_Try it:_ How many lines of these entries include the string "agent"? State the number alone.

_Records to process:_
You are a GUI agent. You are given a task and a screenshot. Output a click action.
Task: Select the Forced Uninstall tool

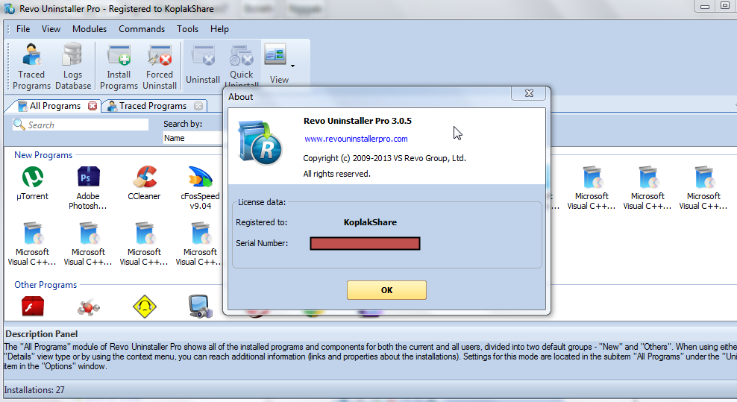tap(160, 66)
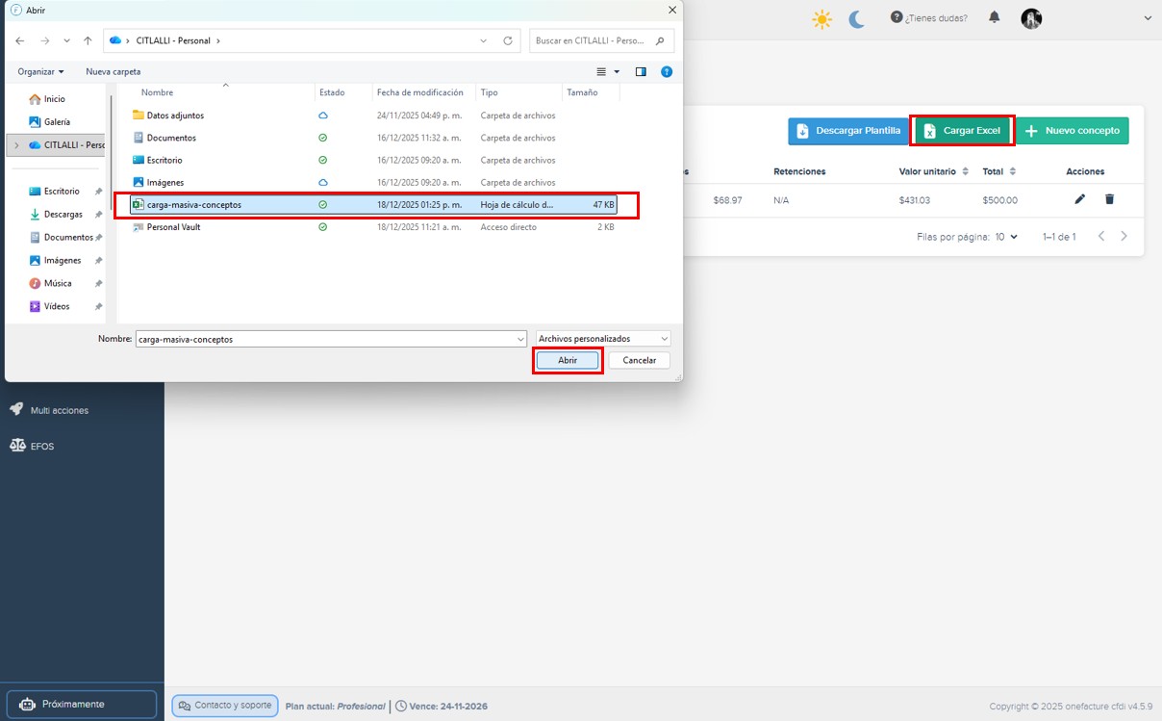1162x721 pixels.
Task: Click the cloud status icon next to Imágenes
Action: click(x=324, y=182)
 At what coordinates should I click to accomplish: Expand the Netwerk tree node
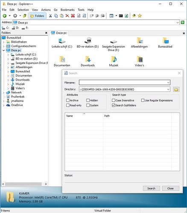pyautogui.click(x=3, y=92)
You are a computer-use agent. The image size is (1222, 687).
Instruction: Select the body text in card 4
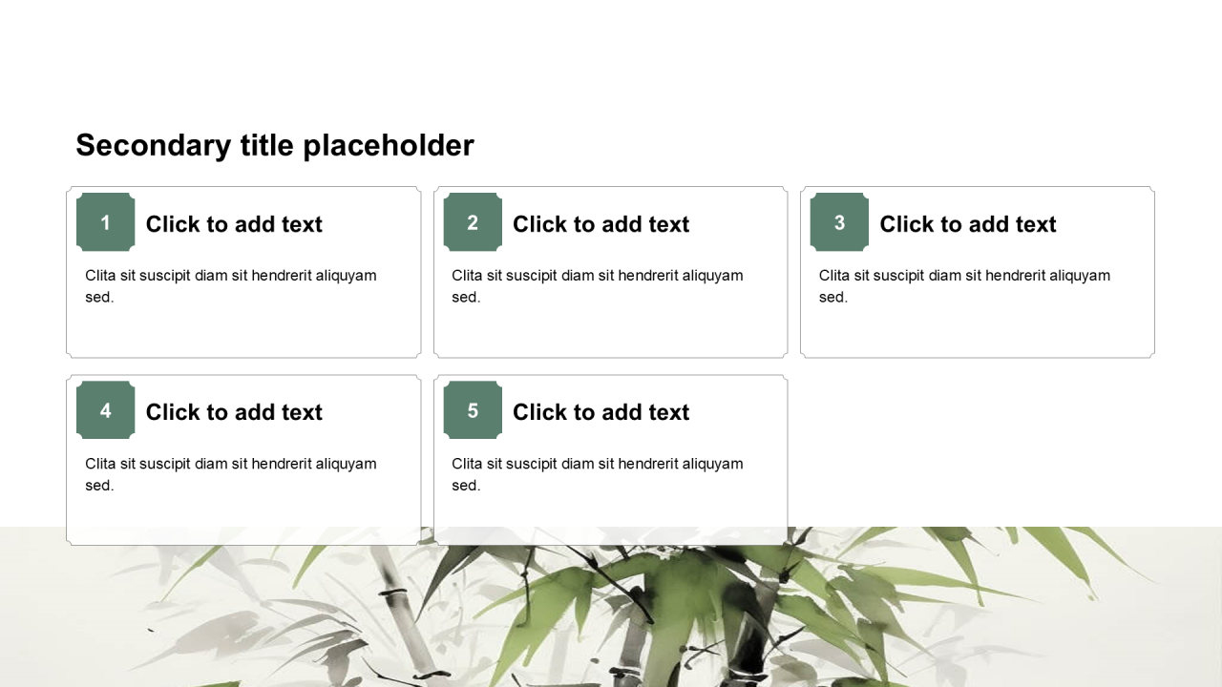pyautogui.click(x=231, y=474)
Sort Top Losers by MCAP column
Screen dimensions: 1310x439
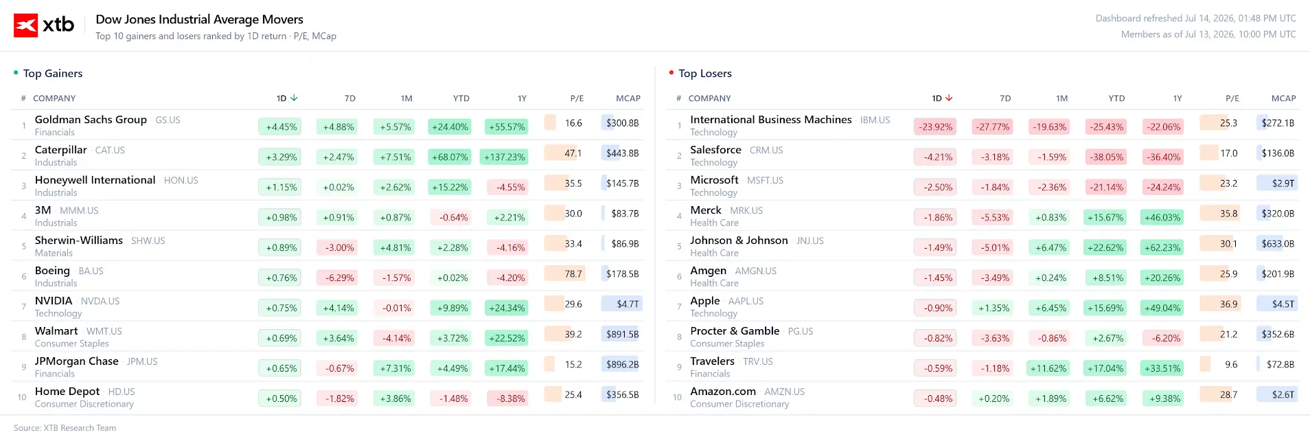coord(1283,98)
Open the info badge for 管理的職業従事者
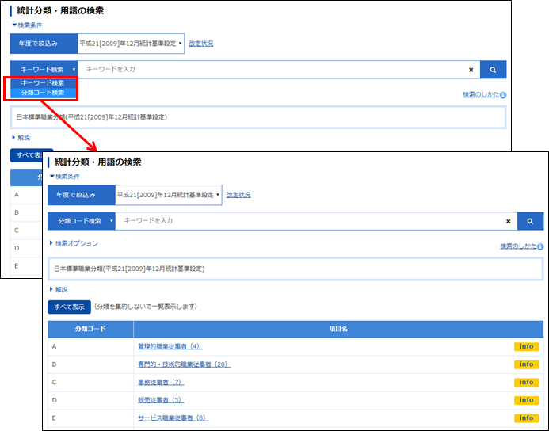The image size is (549, 431). pos(526,346)
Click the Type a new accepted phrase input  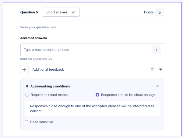point(86,50)
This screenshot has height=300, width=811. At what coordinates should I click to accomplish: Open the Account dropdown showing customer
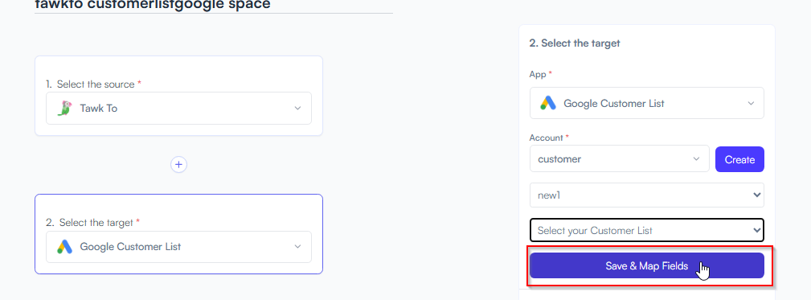point(619,158)
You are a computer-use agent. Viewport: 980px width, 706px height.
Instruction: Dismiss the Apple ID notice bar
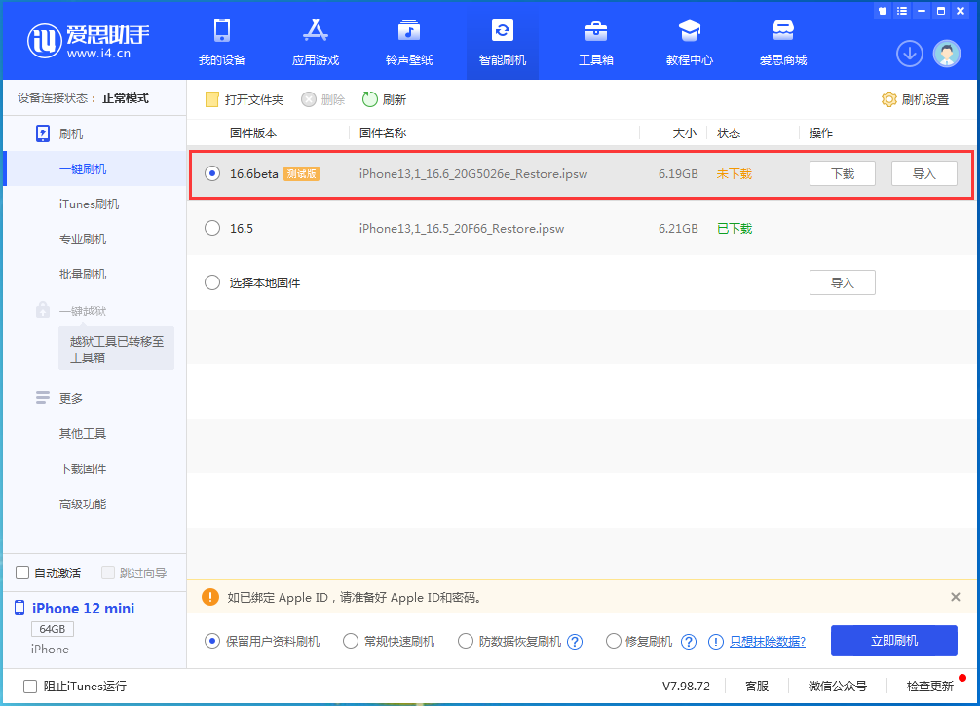click(955, 597)
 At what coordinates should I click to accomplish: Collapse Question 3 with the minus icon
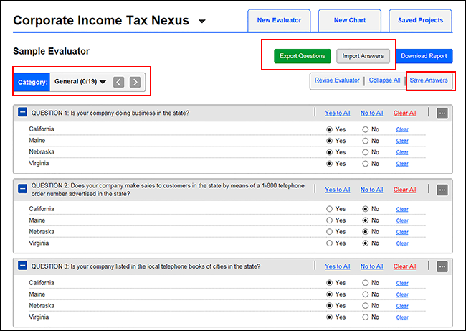22,266
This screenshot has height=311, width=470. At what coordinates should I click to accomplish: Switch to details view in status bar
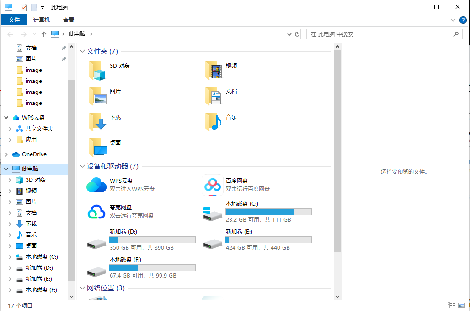click(x=451, y=306)
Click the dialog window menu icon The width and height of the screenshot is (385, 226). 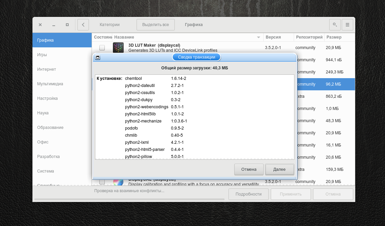coord(97,57)
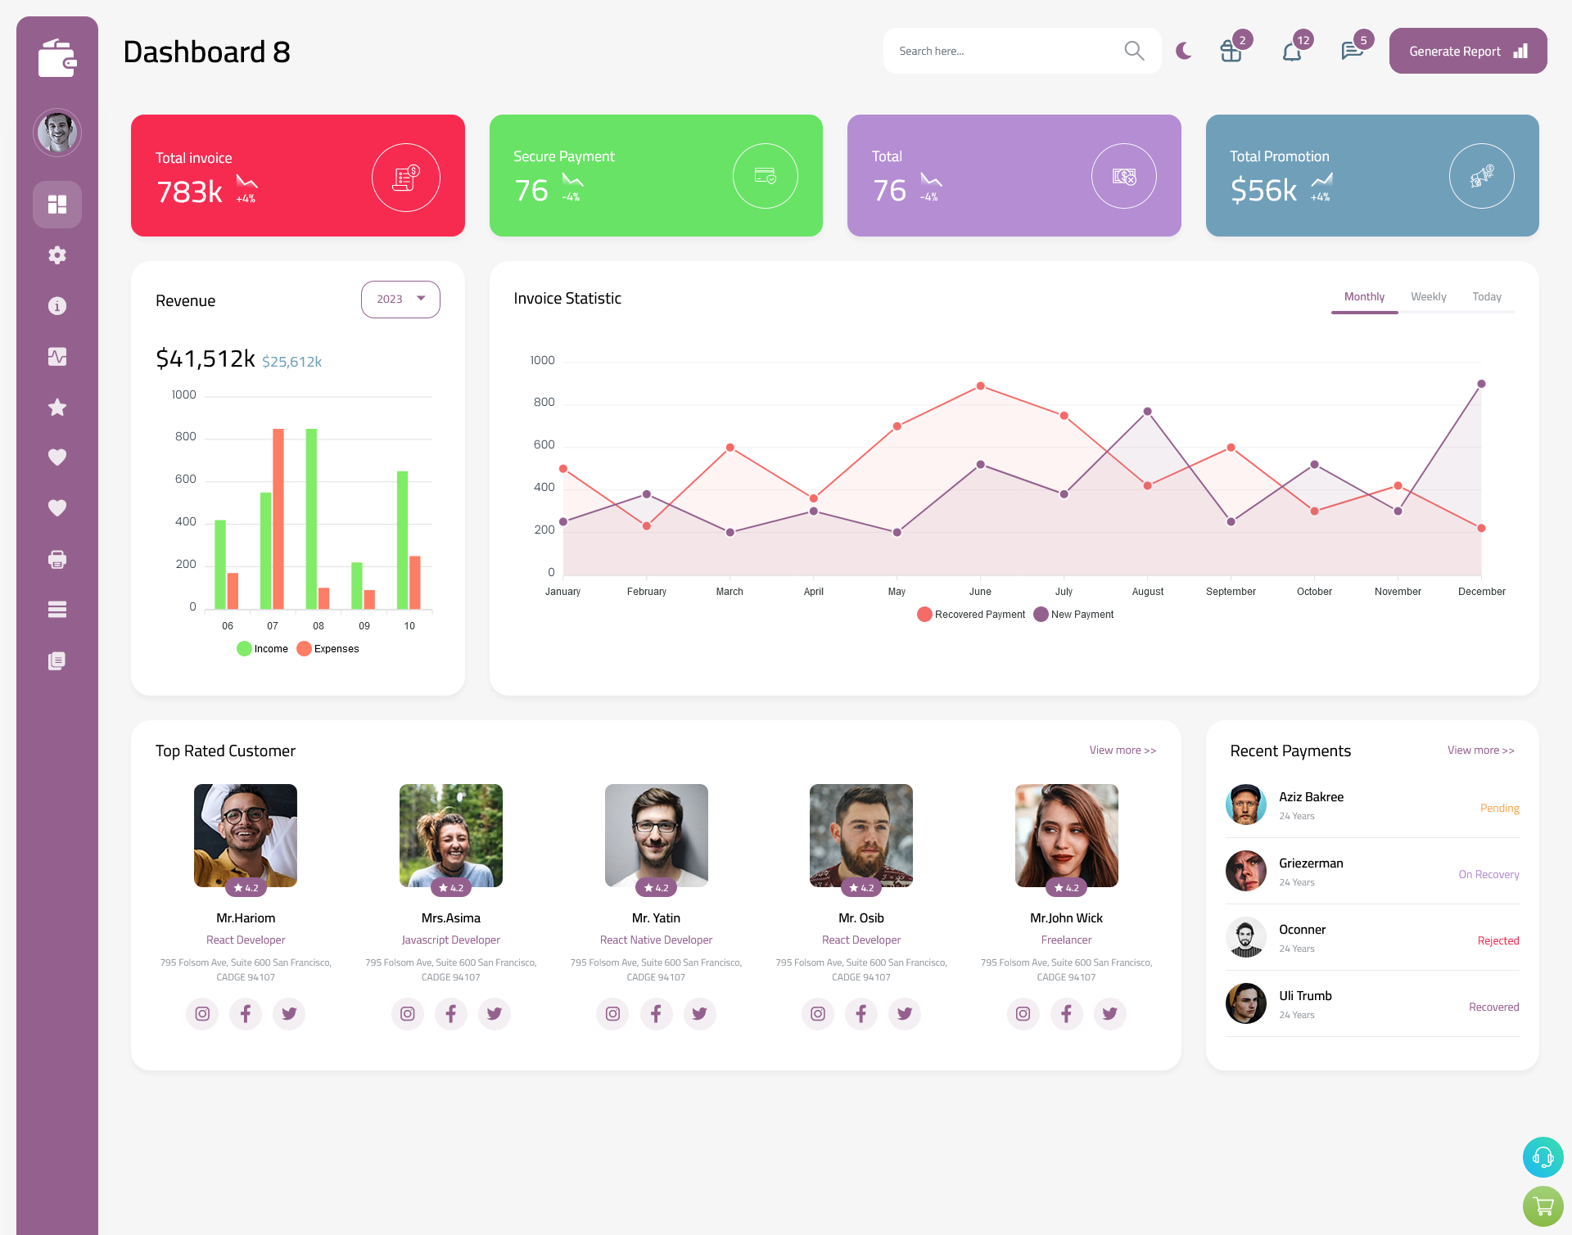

_The completed task:_ 3